Going from the top of the data below, give again each line through the one containing "Início (439, 276)", both ends kept.

THE RECORDS:
*** Begin section ***

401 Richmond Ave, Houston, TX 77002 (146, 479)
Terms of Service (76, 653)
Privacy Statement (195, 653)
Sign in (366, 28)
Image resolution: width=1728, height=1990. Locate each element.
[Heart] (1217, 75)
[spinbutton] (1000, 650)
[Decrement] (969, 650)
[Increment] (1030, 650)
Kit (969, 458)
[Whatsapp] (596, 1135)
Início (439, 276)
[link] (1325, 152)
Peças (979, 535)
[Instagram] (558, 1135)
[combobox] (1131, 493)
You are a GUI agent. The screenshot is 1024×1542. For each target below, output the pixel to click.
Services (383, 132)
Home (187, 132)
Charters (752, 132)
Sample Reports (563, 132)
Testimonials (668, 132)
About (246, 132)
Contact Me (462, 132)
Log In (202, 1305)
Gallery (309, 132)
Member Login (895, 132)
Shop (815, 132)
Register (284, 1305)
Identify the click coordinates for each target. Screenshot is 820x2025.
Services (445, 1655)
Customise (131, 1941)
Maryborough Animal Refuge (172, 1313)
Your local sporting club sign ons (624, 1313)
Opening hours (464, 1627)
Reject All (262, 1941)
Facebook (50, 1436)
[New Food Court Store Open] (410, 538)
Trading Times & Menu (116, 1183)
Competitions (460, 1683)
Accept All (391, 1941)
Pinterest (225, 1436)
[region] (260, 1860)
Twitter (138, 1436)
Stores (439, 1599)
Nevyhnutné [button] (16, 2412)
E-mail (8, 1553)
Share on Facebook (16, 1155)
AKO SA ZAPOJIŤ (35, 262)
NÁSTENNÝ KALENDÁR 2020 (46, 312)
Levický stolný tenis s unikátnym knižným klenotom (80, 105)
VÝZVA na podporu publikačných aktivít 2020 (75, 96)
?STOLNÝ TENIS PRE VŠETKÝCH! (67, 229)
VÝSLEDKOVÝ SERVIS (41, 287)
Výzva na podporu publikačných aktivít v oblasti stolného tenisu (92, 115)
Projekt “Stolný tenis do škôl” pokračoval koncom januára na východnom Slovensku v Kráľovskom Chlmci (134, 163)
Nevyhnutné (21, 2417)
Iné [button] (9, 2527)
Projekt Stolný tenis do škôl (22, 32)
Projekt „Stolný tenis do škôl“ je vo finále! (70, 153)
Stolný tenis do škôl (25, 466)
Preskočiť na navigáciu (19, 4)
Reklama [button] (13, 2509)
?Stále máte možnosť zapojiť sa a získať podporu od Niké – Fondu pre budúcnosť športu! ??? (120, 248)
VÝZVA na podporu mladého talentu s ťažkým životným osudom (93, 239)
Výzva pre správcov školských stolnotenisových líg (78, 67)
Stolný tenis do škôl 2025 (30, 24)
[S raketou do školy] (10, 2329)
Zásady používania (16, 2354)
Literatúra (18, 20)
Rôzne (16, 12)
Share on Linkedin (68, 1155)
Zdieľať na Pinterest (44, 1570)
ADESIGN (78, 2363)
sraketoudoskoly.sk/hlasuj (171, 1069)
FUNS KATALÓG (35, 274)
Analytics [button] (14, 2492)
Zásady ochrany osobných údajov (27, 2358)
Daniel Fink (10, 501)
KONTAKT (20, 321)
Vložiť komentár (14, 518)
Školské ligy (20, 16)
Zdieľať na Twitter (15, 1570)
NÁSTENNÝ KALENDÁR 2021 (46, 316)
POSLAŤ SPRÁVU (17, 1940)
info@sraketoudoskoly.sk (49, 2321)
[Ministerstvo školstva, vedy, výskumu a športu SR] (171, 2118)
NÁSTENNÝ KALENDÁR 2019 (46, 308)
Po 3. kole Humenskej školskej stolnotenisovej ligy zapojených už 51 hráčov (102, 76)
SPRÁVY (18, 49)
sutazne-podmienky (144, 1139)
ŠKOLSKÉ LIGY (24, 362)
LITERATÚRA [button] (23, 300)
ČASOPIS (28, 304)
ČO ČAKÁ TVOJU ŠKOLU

*** End section ***

TASK RESPONSE:
401 Richmond Ave, Houston, TX 77002 (146, 479)
Terms of Service (76, 653)
Privacy Statement (195, 653)
Sign in (366, 28)
Image resolution: width=1728, height=1990. Locate each element.
[Heart] (1217, 75)
[spinbutton] (1000, 650)
[Decrement] (969, 650)
[Increment] (1030, 650)
Kit (969, 458)
[Whatsapp] (596, 1135)
Início (439, 276)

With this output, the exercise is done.